→ **EXERCISE OBJECTIVE**: Reproduce every entry exactly as shown.

Stored records

===============

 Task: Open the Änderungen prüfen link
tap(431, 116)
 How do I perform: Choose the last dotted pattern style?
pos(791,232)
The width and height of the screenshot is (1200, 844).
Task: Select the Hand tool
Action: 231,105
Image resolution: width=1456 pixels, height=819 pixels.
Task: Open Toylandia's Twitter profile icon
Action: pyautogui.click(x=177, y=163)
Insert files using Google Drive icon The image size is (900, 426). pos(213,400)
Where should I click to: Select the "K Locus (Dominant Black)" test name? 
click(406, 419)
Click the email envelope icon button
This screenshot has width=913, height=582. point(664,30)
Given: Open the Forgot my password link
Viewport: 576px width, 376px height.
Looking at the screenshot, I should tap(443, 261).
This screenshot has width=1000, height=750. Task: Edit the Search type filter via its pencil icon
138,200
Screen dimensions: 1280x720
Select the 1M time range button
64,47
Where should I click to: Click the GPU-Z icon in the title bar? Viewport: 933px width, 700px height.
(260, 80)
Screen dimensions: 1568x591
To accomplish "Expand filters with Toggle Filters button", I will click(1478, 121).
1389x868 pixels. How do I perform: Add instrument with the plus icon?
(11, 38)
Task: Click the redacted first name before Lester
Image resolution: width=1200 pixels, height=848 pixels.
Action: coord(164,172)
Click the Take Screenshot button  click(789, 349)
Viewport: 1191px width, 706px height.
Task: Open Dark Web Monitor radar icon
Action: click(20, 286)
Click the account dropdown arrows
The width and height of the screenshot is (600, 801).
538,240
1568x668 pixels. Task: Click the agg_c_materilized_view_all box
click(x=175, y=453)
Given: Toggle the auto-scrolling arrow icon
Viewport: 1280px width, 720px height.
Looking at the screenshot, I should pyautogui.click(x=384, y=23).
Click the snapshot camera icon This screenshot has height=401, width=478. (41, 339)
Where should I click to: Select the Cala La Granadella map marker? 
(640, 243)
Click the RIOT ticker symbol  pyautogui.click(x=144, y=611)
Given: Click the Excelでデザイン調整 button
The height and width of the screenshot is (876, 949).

===============

→ **RESPONSE AREA**:
 Task: Open the Änderungen prüfen link
tap(431, 116)
 How do I perform: Choose the last dotted pattern style?
pos(791,232)
The width and height of the screenshot is (1200, 844).
Task: Select the Hand tool
Action: 231,105
Image resolution: width=1456 pixels, height=819 pixels.
Task: Open Toylandia's Twitter profile icon
Action: pyautogui.click(x=177, y=163)
Insert files using Google Drive icon The image size is (900, 426). pos(213,400)
Where should I click to: Select the "K Locus (Dominant Black)" test name? 
click(406, 419)
Click the email envelope icon button
This screenshot has width=913, height=582. point(664,30)
Given: Open the Forgot my password link
Viewport: 576px width, 376px height.
Looking at the screenshot, I should tap(443, 261).
This screenshot has width=1000, height=750. Task: Edit the Search type filter via its pencil icon
138,200
Screen dimensions: 1280x720
Select the 1M time range button
64,47
Where should I click to: Click the GPU-Z icon in the title bar? Viewport: 933px width, 700px height.
(260, 80)
Screen dimensions: 1568x591
To accomplish "Expand filters with Toggle Filters button", I will click(1478, 121).
1389x868 pixels. How do I perform: Add instrument with the plus icon?
(11, 38)
Task: Click the redacted first name before Lester
Image resolution: width=1200 pixels, height=848 pixels.
Action: coord(164,172)
Click the Take Screenshot button  click(789, 349)
Viewport: 1191px width, 706px height.
Task: Open Dark Web Monitor radar icon
Action: click(20, 286)
Click the account dropdown arrows
The width and height of the screenshot is (600, 801).
538,240
1568x668 pixels. Task: Click the agg_c_materilized_view_all box
click(x=175, y=453)
Given: Toggle the auto-scrolling arrow icon
Viewport: 1280px width, 720px height.
Looking at the screenshot, I should pyautogui.click(x=384, y=23).
Click the snapshot camera icon This screenshot has height=401, width=478. (41, 339)
Where should I click to: Select the Cala La Granadella map marker? 
(640, 243)
Click the RIOT ticker symbol  pyautogui.click(x=144, y=611)
Given: Click the Excelでデザイン調整 button
The height and width of the screenshot is (876, 949).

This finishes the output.